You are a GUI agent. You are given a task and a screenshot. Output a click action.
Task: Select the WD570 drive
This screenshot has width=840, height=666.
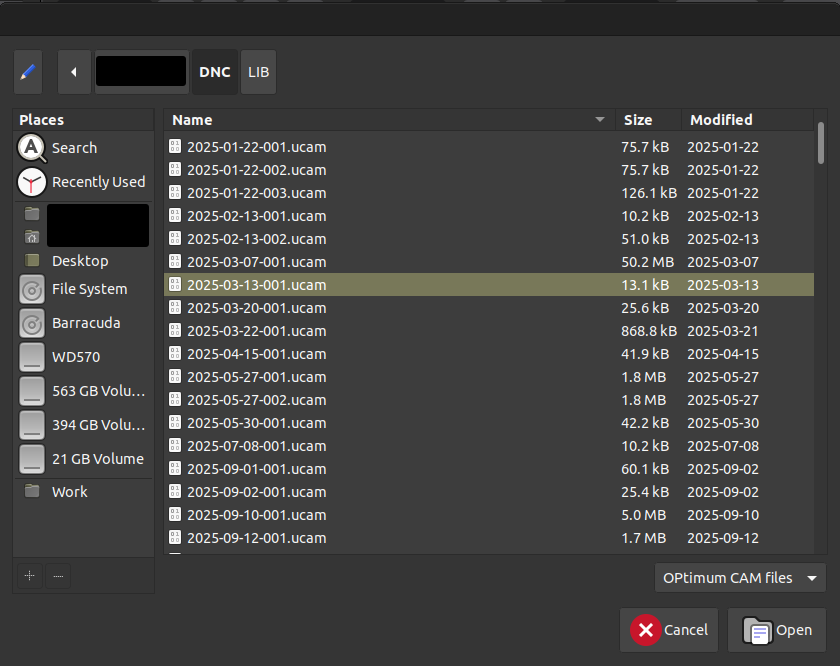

* * *

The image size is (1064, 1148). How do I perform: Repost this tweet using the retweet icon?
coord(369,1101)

==

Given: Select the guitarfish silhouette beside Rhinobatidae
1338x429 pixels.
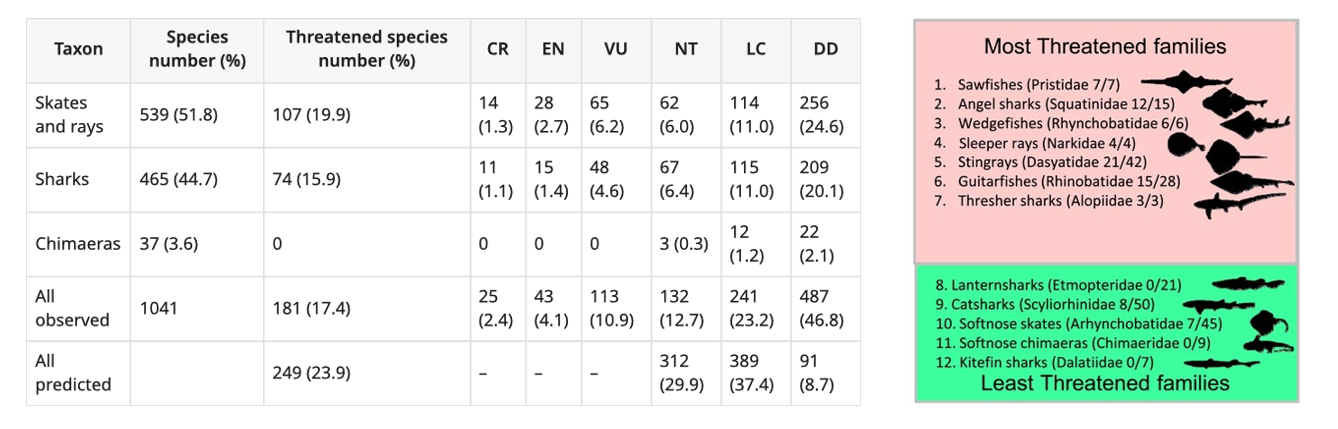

### Exercise description
Show each line of the material where the word "Select" occurs.

### Solution to the problem
Task: Select the WD570 drive
Given: Select the guitarfish silhouette beside Rhinobatidae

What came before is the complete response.